> [Assignment] Wherever a picture appears in the listing, leave it out, and copy the rest exactly.

> [The data]
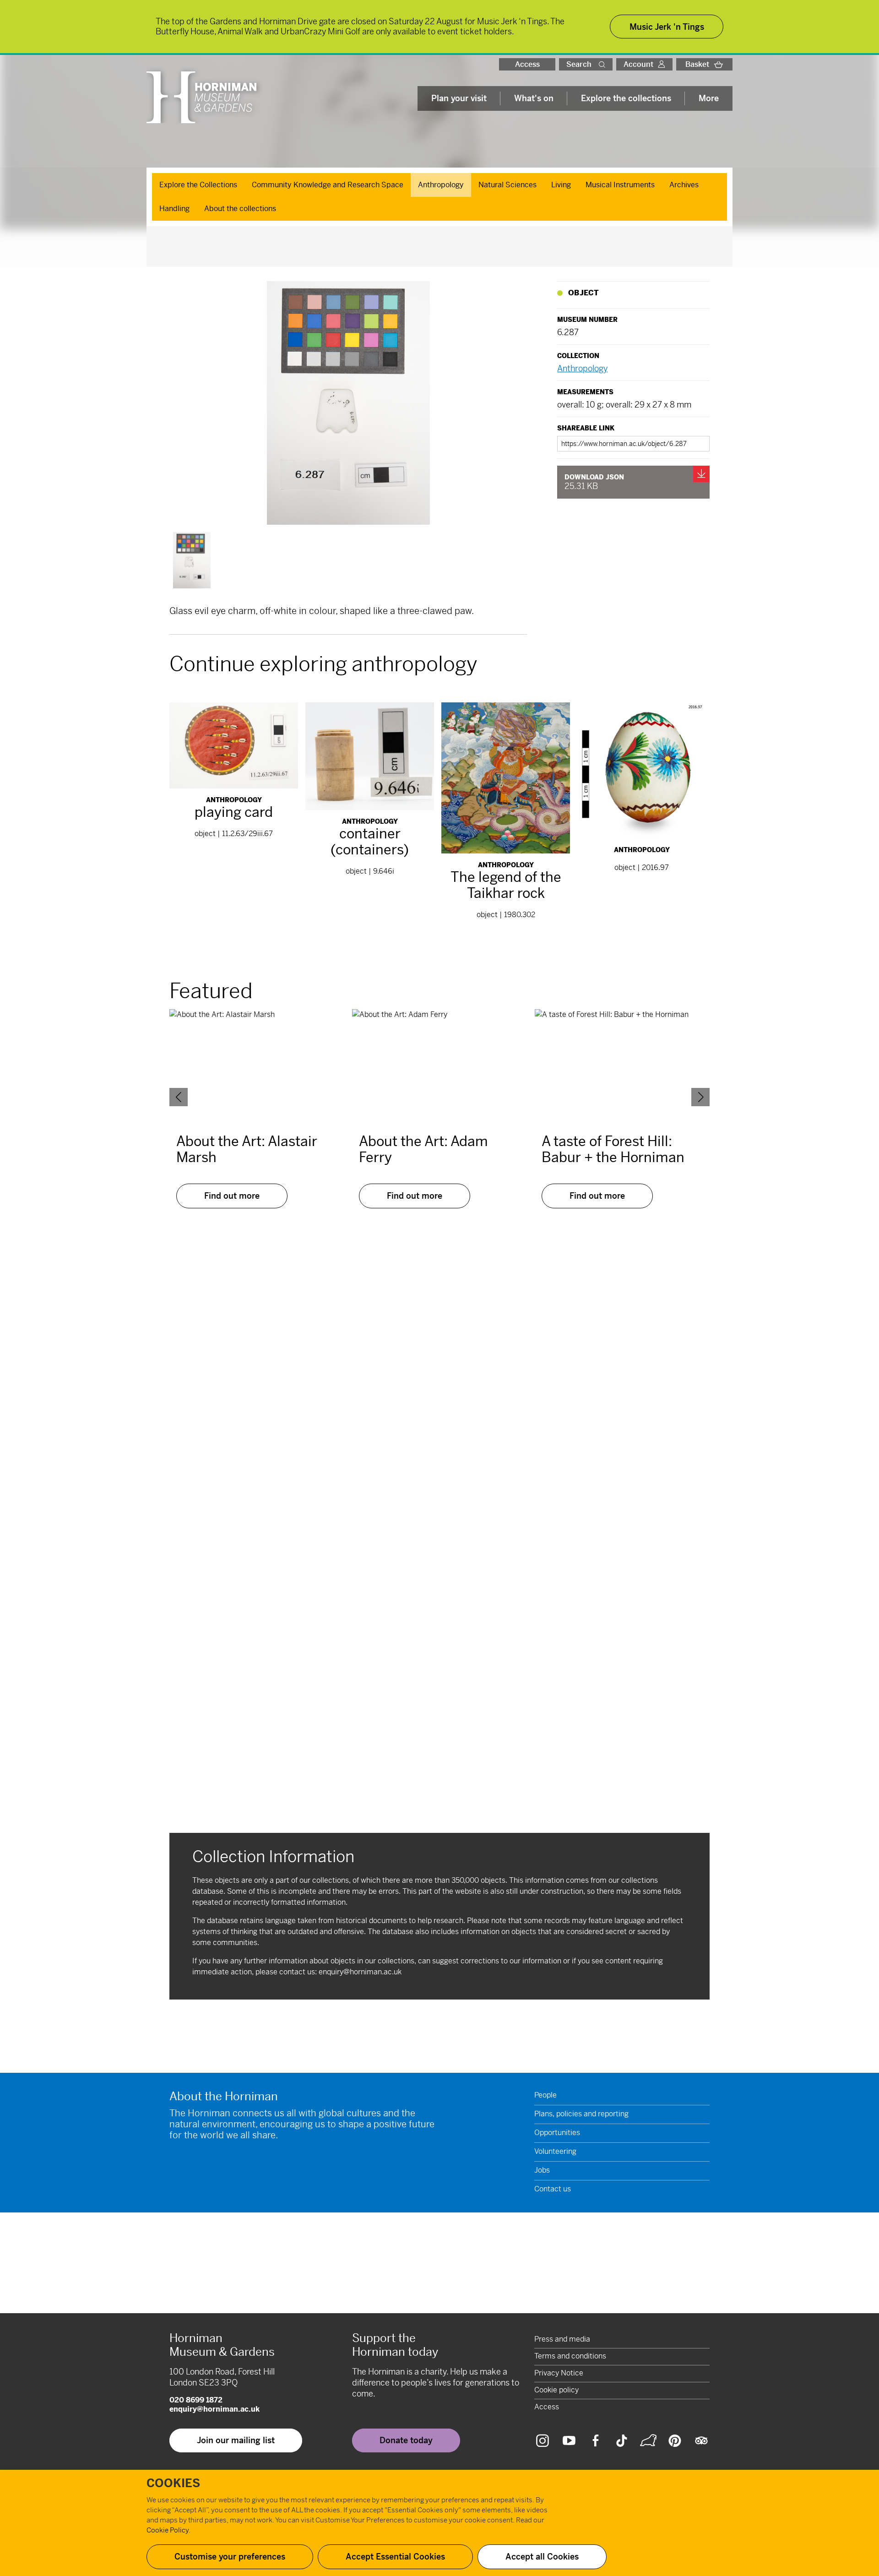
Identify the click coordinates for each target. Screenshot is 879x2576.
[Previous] (178, 1097)
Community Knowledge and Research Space (327, 185)
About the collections (240, 208)
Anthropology (441, 185)
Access (527, 64)
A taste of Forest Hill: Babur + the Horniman (613, 1149)
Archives (684, 185)
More (709, 98)
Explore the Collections (198, 185)
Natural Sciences (507, 185)
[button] (604, 64)
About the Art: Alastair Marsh (246, 1149)
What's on (533, 98)
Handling (174, 208)
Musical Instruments (620, 185)
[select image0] (191, 560)
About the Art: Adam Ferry (423, 1149)
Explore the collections (626, 98)
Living (561, 185)
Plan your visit (459, 98)
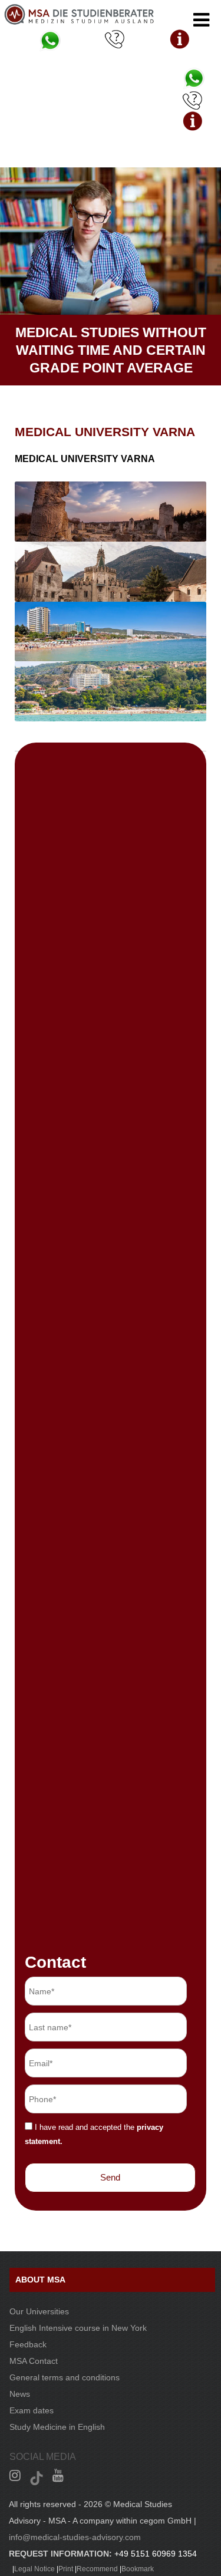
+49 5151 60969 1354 (155, 2553)
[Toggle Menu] (201, 20)
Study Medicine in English (57, 2427)
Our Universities (39, 2311)
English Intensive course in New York (78, 2328)
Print (65, 2569)
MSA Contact (33, 2361)
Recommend (97, 2569)
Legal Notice (34, 2569)
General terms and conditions (64, 2377)
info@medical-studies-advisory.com (75, 2537)
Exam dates (31, 2410)
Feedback (28, 2344)
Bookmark (137, 2569)
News (19, 2394)
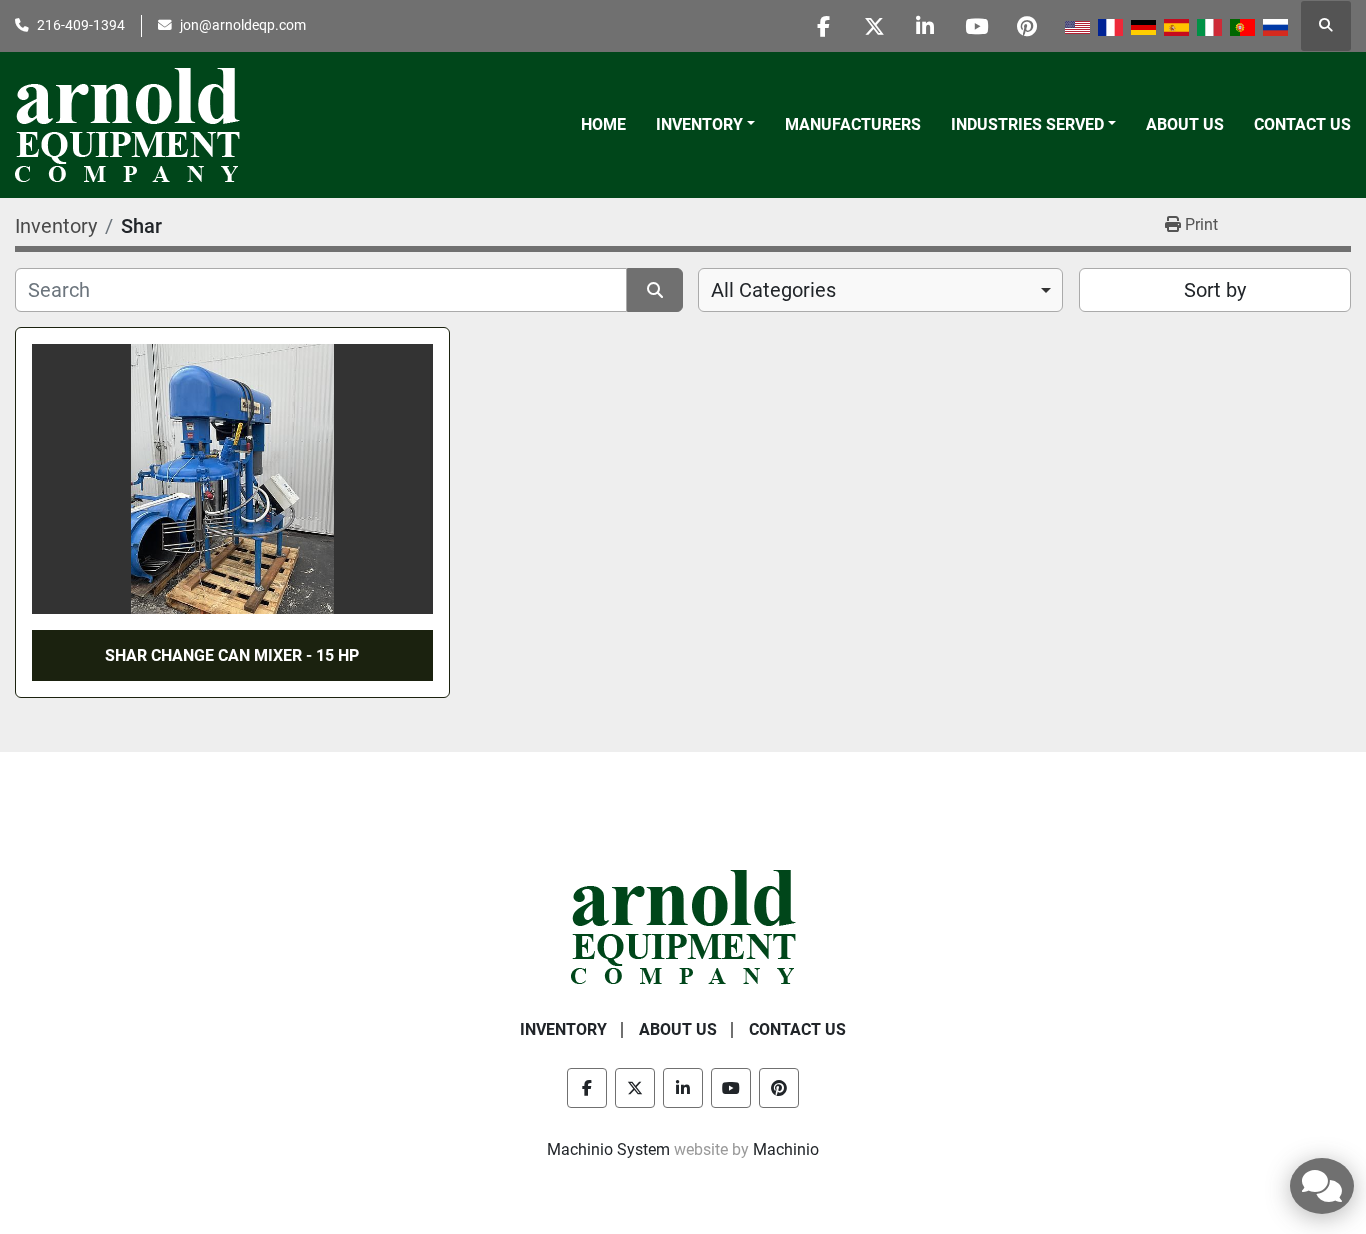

> [Response]
Identify the click coordinates for each target. Screenshot is 879x2576.
[Previous] (178, 1097)
Community Knowledge and Research Space (327, 185)
About the collections (240, 208)
Anthropology (441, 185)
Access (527, 64)
A taste of Forest Hill: Babur + the Horniman (613, 1149)
Archives (684, 185)
More (709, 98)
Explore the Collections (198, 185)
Natural Sciences (507, 185)
[button] (604, 64)
About the Art: Alastair Marsh (246, 1149)
What's on (533, 98)
Handling (174, 208)
Musical Instruments (620, 185)
[select image0] (191, 560)
About the Art: Adam Ferry (423, 1149)
Explore the collections (626, 98)
Living (561, 185)
Plan your visit (459, 98)
+49 5151 60969 1354 (155, 2553)
[Toggle Menu] (201, 20)
Study Medicine in English (57, 2427)
Our Universities (39, 2311)
English Intensive course in New York (78, 2328)
Print (65, 2569)
MSA Contact (33, 2361)
Recommend (97, 2569)
Legal Notice (34, 2569)
General terms and conditions (64, 2377)
info@medical-studies-advisory.com (75, 2537)
Exam dates (31, 2410)
Feedback (28, 2344)
Bookmark (137, 2569)
News (19, 2394)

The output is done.